In campagna elettorale Forza Italia lancia una riforma fiscale dai costi alti. Ma è una promessa poco credibile. Perché una proposta simile era stata fatta nel 2001 dal governo Berlusconi e mai realizzata, pur in condizioni più favorevoli delle attuali.
Una vecchia promessa
Correva l’anno 2001 e nel Documento di programmazione economica e finanziaria del neonato governo Berlusconi, al capitolo “La politica economica 2002-2006: il progetto per l’intera legislatura”, si legge che “(…) per quanto riguarda le persone fisiche la riforma mirerà a ripartire in senso più equitativo e progressivo il carico delle imposte facendo diretto riferimento al nucleo familiare come soggetto di imposta. A tali fini verranno ridotte a due le aliquote, una del 23 per cento per i redditi fino a 200 milioni [di lire] e la massima del 33 per cento per i redditi superiori. I redditi intorno ai 22 milioni [di lire] fruiranno, in funzione della composizione del nucleo familiare, di un’esenzione totale. Si otterrà in tal modo la progressività del carico fiscale sia in senso verticale, relativamente ai diversi livelli di reddito, sia in senso orizzontale, relativamente al numero dei componenti della famiglia, anche introducendo deduzioni di reddito imponibile per ogni componente del nucleo familiare, concentrate sui redditi medio-bassi e adeguate ai costi effettivi minimi di decorosa sussistenza”.

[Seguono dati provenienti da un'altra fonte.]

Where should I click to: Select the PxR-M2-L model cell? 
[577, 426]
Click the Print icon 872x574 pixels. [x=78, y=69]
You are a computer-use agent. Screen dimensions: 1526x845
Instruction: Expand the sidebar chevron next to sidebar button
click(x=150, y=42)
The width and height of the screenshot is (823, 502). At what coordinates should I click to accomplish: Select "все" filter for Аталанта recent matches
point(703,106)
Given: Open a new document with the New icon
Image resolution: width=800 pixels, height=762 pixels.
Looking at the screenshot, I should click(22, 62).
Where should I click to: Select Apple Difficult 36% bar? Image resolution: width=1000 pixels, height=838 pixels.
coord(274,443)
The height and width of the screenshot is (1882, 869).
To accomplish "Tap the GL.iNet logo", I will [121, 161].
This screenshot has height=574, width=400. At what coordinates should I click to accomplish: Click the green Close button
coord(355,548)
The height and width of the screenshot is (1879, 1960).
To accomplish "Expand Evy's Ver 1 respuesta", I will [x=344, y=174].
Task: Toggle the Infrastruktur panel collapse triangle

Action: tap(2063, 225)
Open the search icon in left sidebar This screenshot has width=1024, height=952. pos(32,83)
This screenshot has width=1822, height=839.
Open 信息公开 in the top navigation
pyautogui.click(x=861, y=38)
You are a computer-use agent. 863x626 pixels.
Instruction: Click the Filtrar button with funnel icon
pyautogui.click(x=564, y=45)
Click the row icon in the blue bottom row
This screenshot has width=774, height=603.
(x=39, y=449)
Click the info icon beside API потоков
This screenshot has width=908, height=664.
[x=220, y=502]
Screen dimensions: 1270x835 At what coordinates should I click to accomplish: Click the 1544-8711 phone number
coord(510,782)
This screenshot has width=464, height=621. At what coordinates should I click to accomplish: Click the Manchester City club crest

La proposta non rimase solo un proposito del Dpef, ma nel 2003 fu concretizzata con l’approvazione della legge delega n. 80, in cui all’articolo 3 si disciplina la nuova imposta sul reddito riducendo a due le aliquote, “rispettivamente pari al 23 per cento fino a 100 mila euro e al 33 per cento oltre tale importo”. Inoltre, vi si definisce la volontà di istituire una no tax area e di concentrare le deduzioni sui redditi medio-bassi. Ci troviamo quindi in presenza non di una vera e propria flat tax, ma di una imposta simile, a due aliquote e due scaglioni.
Costi di ieri e di oggi
A suo tempo lavoce.info commentò ampiamente la legge delega (si veda Guerra e Giannini e Baldini e Bosi).
Dal punto di vista dello sforzo finanziario richiesto, la proposta fatta quindici anni fa risultava più realistica rispetto a quella che Forza Italia lancia in questa campagna elettorale. Sarebbe infatti costata circa 24 miliardi, che sono più o meno la metà di quanto costerebbe l’attuale proposta di Forza Italia.
Tuttavia, quella legge delega non è mai stata attuata perché non sono mai stati promulgati i decreti delegati. Il motivo addotto è stato l’eccessivo aggravio che ne sarebbe derivato per le finanze pubbliche, benché anche allora, come oggi, la motivazione principale della riforma fosse riposta in un forte recupero dell’evasione fiscale.
La decisione di non dare seguito alla legge delega, peraltro, fu presa in un periodo in cui le finanze pubbliche del nostro paese erano in una situazione migliore dell’attuale.
Il rapporto debito pubblico/Pil nel 2001 si attestava al 104,7 per cento e negli anni successivi sarebbe sceso fino ad arrivare nel 2004 a 100,1 per cento. Invece, negli ultimi quindici anni il rapporto debito pubblico/Pil è aumentato di 30 punti percentuali, in gran parte per il calo del Pil, attestandosi nel 2016 al 132 per cento.
Ci si chiede come in una situazione di finanze pubbliche di gran lunga più sfavorevole rispetto a quella del 2003 – a causa della crisi economica degli ultimi dieci anni – possa essere credibile la promessa di realizzare una riforma fiscale che richiede un aggravio finanziario di gran lunga maggiore. Soprattutto quando la prima non è mai varata, come invece promesso, seppure le condizioni fossero più favorevoli.